REPUBLIKA.CO.ID, JAKARTA -- Direktur Eksekutif Center of Reform on Economics (Core) Indonesia, Mohammad Faisal menyatakan, daya saing investasi Indonesia yang melemah memang membutuhkan perbaikan di banyak aspek. Mulai dari permasalahan perizinan, ketenagakerjaan, tumpang tindih kewenangan hingga bagaimana menyeimbangkan antara kebutuhan investasi dengan permasalahan lingkungan.
"Oleh karenanya, banyak pihak berharap adanya perbaikan fundamental pada iklim investasi. Untuk memperbaiki dari sisi regulasi, pemerintah telah berinisiatif untuk menerbitkan Omnibus Law, yang di antaranya melalui Rancangan Undang Undang Cipta Kerja," kata Faisal kepada Republika.

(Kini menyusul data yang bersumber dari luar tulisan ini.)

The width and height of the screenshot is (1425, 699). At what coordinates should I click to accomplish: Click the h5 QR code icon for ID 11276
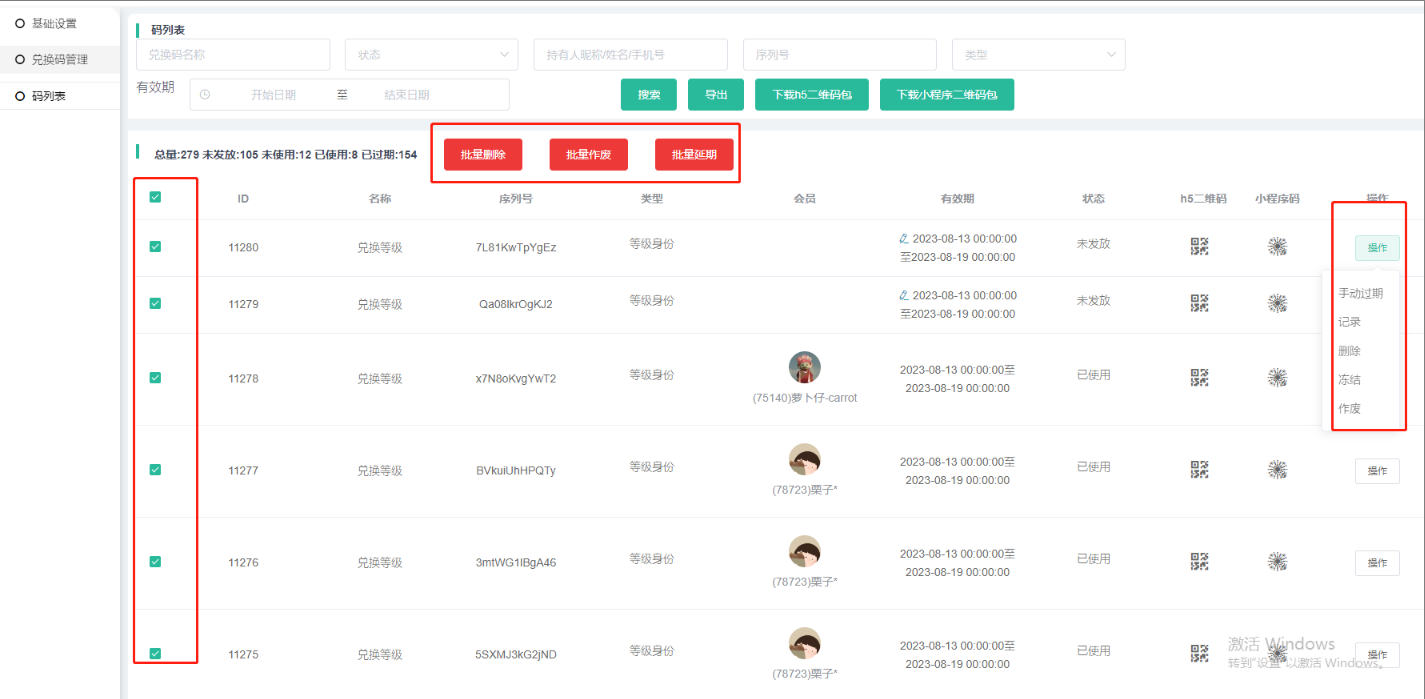click(1200, 562)
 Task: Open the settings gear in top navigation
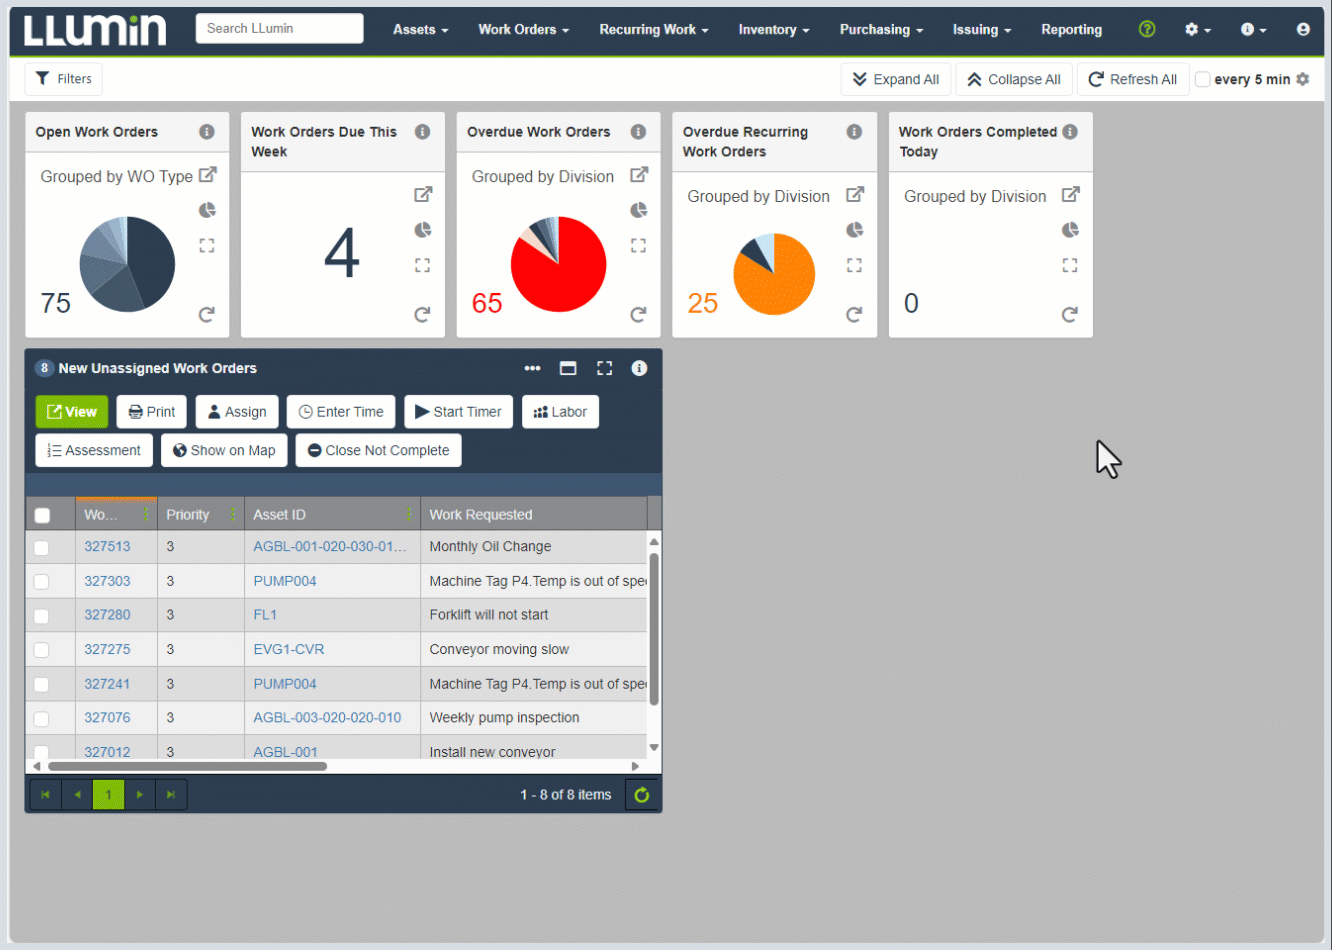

Akan tetapi, kata Faisal, walaupun banyak investor mengharapkan perbaikan melalui RUU Cipta Kerja ini, secara substansi masih banyak kelemahan. Draf RUU Cipta Kerja saat ini terlalu banyak mereduksi kewenangan pemerintah daerah yang bertentangan dengan semangat Otonomi Daerah. Dalam beberapa sisi, Omnibus Law juga tidak menyentuh pada akar penyebab mandeknya investasi, salah satunya terkait dengan kesulitan dalam pengadaan lahan.
"Kesulitan pengadaan lahan dan mahalnya biaya kompensasi pembebasan lahan tidak bisa dilepaskan dari kesenjangan kepemilikan lahan di Indonesia saat ini, khususnya antara pemilik modal dengan masyarakat," jelasnya. Tidak adanya batasan kepemilikan lahan oleh individu atau entitas badan usaha menyebabkan pesatnya kenaikan harga lahan sehingga makin lama makin tidak terjangkau oleh masyarakat berpenghasilan rendah.
Kondisi tersebut, menurut Faisal, juga mengakibatkan sulitnya pembebasan lahan untuk pembangunan kepentingan publik oleh pemerintah seperti pembangunan infrastruktur dasar yang dibutuhkan untuk mendorong investasi.
Selain itu, dalam proses penggodokan RUU Cipta Kerja pun banyak elemen yang semestinya terlibat, tapi tidak dilibatkan, baik di kalangan pelaku usaha, masyarakat, pakar dan akademisi, bahkan elemen di dalam pemerintahan sendiri. "Jadi sangat bisa dipahami jika banyak pihak yang mempertanyakan substansi RUU. Apalagi pemerintah juga terkesan terburu-buru untuk meloloskan RUU Cipta Karya tersebut," katanya.
Terlebih lagi pada saat wabah Covid-19, upaya apa pun untuk menarik investasi termasuk melalui Omnibus Law tidak akan efektif jika penyebaran wabah belum dapat ditanggulangi. Oleh sebab itu, lanjutnya, pembahasan tentang RUU Cipta Kerja dalam kondisi seperti saat ini harus ditunda.
"Pemerintah perlu benar-benar fokus dalam upaya menghentikan penyebaran wabah Covid-19 sesegera mungkin dan memiminimalkan dampaknya terhadap perekonomian. Hal ini penting bukan untuk untuk pemulihan konsumsi masyarakat, penerimaan pemerintah, dan kinerja ekspor, tetapi juga untuk iklim investasi itu sendiri," kata Faisal.
Keterangan: Tulisan ini telah dikoreksi atas permintaan narasumber.